PHILADELPHIA _ This wasn't the first marquee quarterback matchup of Carson Wentz's young career. He had taken the field this season against Ben Roethlisberger, Eli Manning, and Russell Wilson, all of whom have done what Wentz hopes to do himself one day _ win a Super Bowl.
Going up against Aaron Rodgers of the Green Bay Packers, also a Super Bowl winner, wasn't just another day at the office, however, even in a season in which the Packers have struggled more than expected.
The Eagles had the misfortune to get Rodgers in one of those games in which he can lift a team all by himself. That's what he did, and, acknowledging all the asterisks provided by the Eagles' depleted offense, that's what Wentz was unable to do. At least not yet.

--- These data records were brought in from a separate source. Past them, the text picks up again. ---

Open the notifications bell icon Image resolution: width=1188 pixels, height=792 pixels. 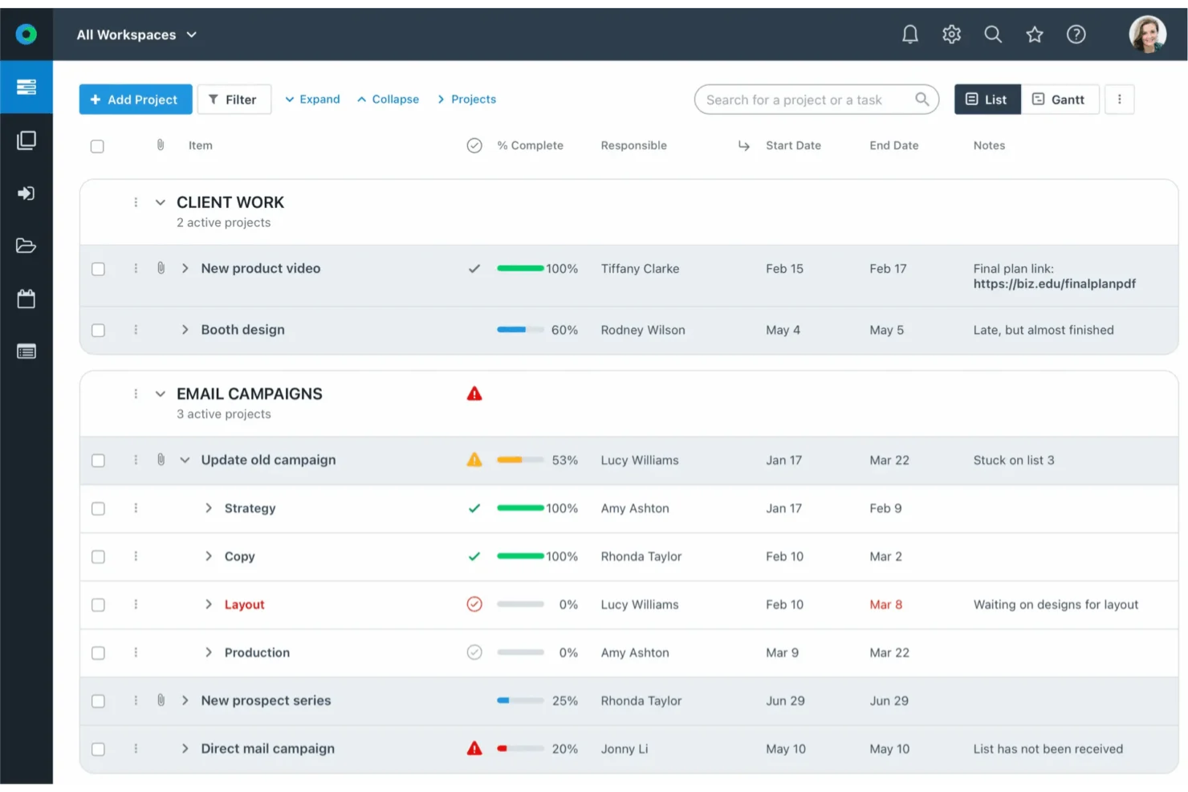[909, 34]
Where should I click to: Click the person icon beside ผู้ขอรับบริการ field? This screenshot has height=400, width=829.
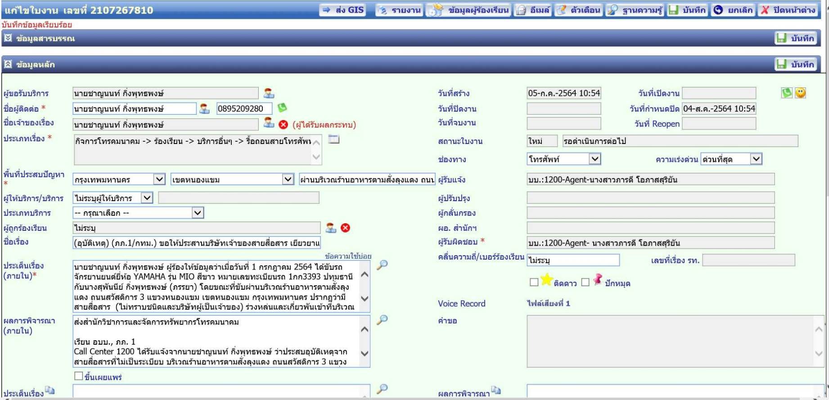pos(269,93)

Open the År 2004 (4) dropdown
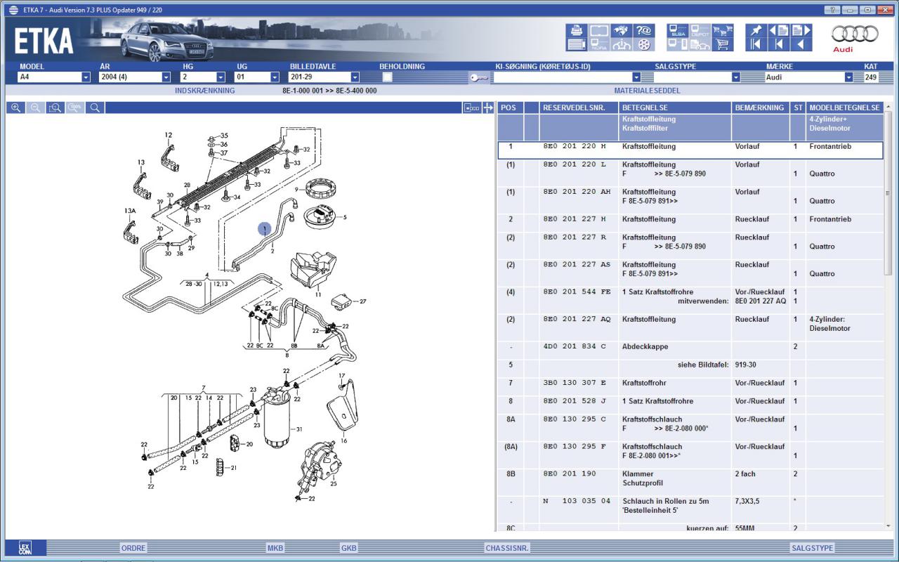(166, 77)
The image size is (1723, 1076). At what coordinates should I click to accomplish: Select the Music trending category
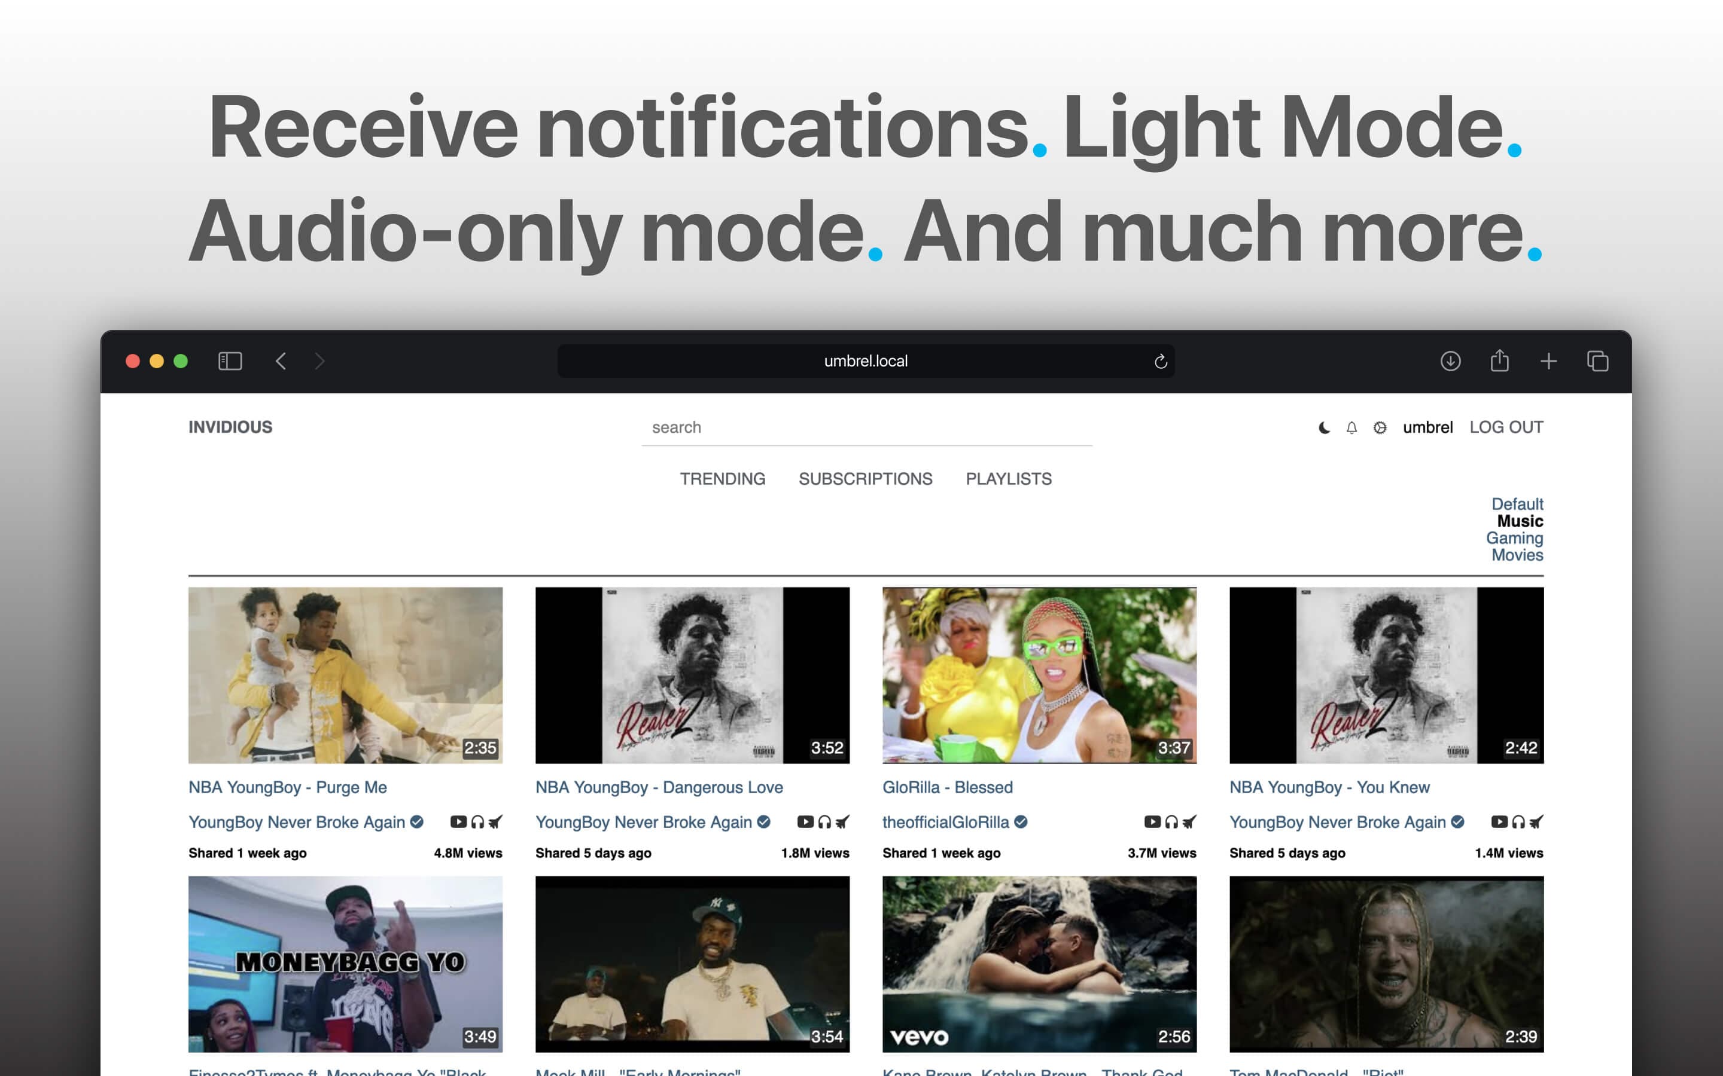(x=1519, y=521)
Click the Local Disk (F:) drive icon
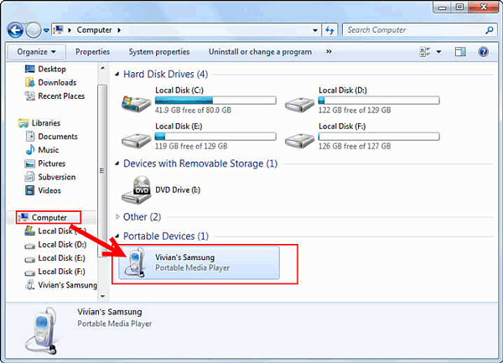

Green Bay is missing players, too, including two starters on the offensive line, and the Packers came in having lost four straight games. That didn't matter when the Eagles' defense couldn't solve Rodgers, and the Packers' defense did much better against Wentz.
Throughout most of the first half Monday night, the Eagles and Wentz didn't just flirt with disaster. They winked at disaster, bought it a drink, and offered to give it a ride home.
The Eagles, mostly unable to stop Rodgers and the Green Bay offense, were in danger of falling out of the game almost from the start, and Wentz, as he tried to keep them in it, narrowly avoided a number of big hits behind a crumbling offensive line.
Again and again, a Packers defender would break free of a block while Wentz looked for a defender and come within inches of swatting the rookie to the ground, only to see him escape. Wentz scrambled across the line of scrimmage three times for a team-leading total of 26 yards in the opening half, once for a first down and once for a touchdown after his protection broke down.
Despite all that was happening around him, Wentz completed 13 of 17 passes in the half to a collection of receivers that wasn't atop any of the preseason depth charts. Disaster was out there waiting, but Wentz kept dodging it. What looked ominous at the very start turned out to be just a 14-10 deficit at the half and while Wentz wasn't matching Rodgers pass for pass, he was coming closer than a rookie has a right to do.
After posting a quarterback rating over 90 only once in the previous six games _ and that in a loss to Dallas _ Wentz came into Monday night needing a confidence builder of a game. Wentz has said the right things about keeping his poise and his belief in both himself and the offense, but a little positive reinforcement never hurt anyone.
Rodgers and Wentz were each dealing from the same deck for most of the game, drawing on old-school West Coast playbooks that emphasized a healthy mix of runs and passes, low-risk underneath routes, and checkdown options. Rodgers' longest completion in the first half was a 20-yard laser to Davante Adams for a touchdown. His 17 completions averaged 8.4 yards. Wentz completed a 24-yarder to Dorial Green-Beckham and averaged 11.3 yards per completion, but both quarterbacks were usually content to take what the opposing soft-zone coverages were allowing.
Two passes changed almost everything about the nature of the game once the second half began, however. Wentz was leading the Eagles on the opening drive, working his way downfield with a combination of short passes and runs from Wendell Smallwood when he sailed a pass well over the head of Zach Ertz and it was intercepted. On the very next play, Rodgers lofted a perfect 50-yard strike to Adams. The Packers ended up with just a field goal on that drive, but the bomb forced the Eagles to back off on their coverage, giving Rodgers even more underneath room.
The Packers exploited that on their next drive which went 75 yards and put the Eagles behind 24-13 with just under 14 minutes left to play. Rodgers picked them apart, converting four third-down attempts on that drive alone, which made Green Bay 9 of 11 on third down for the game. If the Eagles couldn't get off the field, Wentz couldn't get on it. The interception, combined with the fact the deficit made the play-calling more predictable, sent Wentz's rating tumbling again. When the Eagles had to punt on their ensuing series, time was running out and the Packers weren't going to do anything to slow it down.
Green Bay methodically stomped down the field after getting the ball with just over 10 minutes to play, with help from a couple of Eagles penalties. Rodgers completed a fourth-down pass for 21 yards to Jordy Nelson that pretty much sealed the outcome. One field goal later, the Packers had put away a 27-13 win.
There will probably be thrilling comebacks in the future for Carson Wentz, but this wasn't going to be one of them. It was a game in which the other guy was better. In fact, a lot better. The other guy had more to work with, no question about that, but when the game began no one was as sure of that as they were afterward.